A sentença fixou pena de um ano e quatro meses de detenção em regime inicialmente aberto. No entanto, a pena privativa de liberdade foi substituída por duas medidas restritivas de direitos: prestação de serviços comunitários e pagamento de cinco salários-mínimos. A decisão ainda cabe recurso.
Segundo o MPRN, o adolescente procurou atendimento na Unidade de Pronto Atendimento (UPA) de Nova Esperança na noite de 25 de abril de 2018 com sintomas graves, como dificuldade respiratória, febre e histórico de desmaio. O paciente recebeu classificação de risco laranja, considerada muito urgente.
De acordo com a denúncia, o médico responsável pelo primeiro atendimento prescreveu soro fisiológico, corticoide e analgésico, liberando o jovem cerca de duas horas depois sem solicitar exames laboratoriais ou de imagem para investigar o quadro respiratório.

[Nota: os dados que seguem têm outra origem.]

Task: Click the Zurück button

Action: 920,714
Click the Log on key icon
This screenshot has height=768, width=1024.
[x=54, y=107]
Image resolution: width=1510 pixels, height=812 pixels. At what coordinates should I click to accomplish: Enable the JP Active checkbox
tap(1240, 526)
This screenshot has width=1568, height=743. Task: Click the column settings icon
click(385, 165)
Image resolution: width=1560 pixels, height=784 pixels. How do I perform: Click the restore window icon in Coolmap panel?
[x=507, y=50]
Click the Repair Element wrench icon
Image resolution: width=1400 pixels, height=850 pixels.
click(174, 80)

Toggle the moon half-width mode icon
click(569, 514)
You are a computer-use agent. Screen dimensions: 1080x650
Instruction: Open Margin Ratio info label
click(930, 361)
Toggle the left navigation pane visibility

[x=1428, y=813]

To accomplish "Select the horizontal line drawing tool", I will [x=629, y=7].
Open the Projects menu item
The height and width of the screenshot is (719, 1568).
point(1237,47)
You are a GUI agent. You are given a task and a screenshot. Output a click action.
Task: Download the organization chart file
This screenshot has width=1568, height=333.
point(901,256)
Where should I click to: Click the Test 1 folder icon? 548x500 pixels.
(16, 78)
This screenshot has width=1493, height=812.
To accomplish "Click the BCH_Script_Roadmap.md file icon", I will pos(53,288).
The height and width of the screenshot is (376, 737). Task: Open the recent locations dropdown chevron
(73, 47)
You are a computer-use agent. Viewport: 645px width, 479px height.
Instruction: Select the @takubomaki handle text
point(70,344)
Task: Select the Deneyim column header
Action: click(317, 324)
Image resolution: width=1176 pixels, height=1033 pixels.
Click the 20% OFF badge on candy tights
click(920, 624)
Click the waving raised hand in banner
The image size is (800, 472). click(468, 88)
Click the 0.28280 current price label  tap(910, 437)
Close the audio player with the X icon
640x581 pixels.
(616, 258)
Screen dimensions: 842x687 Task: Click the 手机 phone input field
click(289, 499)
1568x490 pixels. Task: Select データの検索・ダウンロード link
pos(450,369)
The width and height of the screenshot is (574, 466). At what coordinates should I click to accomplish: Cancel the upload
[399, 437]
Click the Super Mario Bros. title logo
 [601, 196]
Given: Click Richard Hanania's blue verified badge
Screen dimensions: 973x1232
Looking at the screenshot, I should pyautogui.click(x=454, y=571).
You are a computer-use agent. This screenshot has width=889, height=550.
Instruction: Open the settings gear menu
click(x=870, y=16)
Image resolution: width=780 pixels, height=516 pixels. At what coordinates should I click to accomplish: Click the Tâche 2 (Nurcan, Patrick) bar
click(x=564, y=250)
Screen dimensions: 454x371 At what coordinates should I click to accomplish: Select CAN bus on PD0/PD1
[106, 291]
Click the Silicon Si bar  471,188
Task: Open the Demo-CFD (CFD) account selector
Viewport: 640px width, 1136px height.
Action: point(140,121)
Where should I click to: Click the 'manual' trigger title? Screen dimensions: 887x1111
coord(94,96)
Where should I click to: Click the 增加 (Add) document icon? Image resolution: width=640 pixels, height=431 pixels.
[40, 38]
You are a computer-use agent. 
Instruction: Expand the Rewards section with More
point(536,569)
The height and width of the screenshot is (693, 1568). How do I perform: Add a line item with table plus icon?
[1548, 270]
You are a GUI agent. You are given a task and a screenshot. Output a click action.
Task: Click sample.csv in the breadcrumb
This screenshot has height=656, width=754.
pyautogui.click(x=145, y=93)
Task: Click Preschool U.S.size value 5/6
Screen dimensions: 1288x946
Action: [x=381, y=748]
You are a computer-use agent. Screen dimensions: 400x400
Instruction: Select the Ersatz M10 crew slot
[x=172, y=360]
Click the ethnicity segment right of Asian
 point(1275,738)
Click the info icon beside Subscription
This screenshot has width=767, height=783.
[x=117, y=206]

“A liberação ocorreu sem que fossem registradas orientações para o acompanhamento em casa ou uma reavaliação detalhada dos sinais vitais”, informou o Ministério Público.
Na manhã seguinte, o estado de saúde do adolescente piorou, apresentando extremidades arroxeadas e tosse com sangue, sendo levado novamente à mesma unidade de saúde. O jovem precisou ser entubado e aguardou transferência para um leito de UTI, mas morreu no início da tarde. Exames posteriores confirmaram infecção pelo vírus Influenza A (H1N1). Segundo o MPRN, a doença evoluiu para síndrome respiratória aguda, choque séptico e insuficiência respiratória.
Perícia
Para apurar a conduta médica, o Ministério Público instaurou um procedimento investigatório criminal e contratou uma perícia especializada. O laudo pericial concluiu que houve negligência pela ausência de utilização dos meios diagnósticos disponíveis e imprudência na concessão de alta médica precoce.
O caso também foi analisado pelo Conselho Regional de Medicina do Rio Grande do Norte (Cremern), que em processo ético-profissional, a Primeira Câmara de Julgamento do órgão decidiu de forma unânime pela culpabilidade do médico, apontando infrações relacionadas à omissão e à falta de utilização dos recursos necessários ao tratamento do paciente.
Com base nas provas reunidas durante o processo, a Justiça considerou procedente a denúncia apresentada pelo Ministério Público e determinou a condenação do profissional.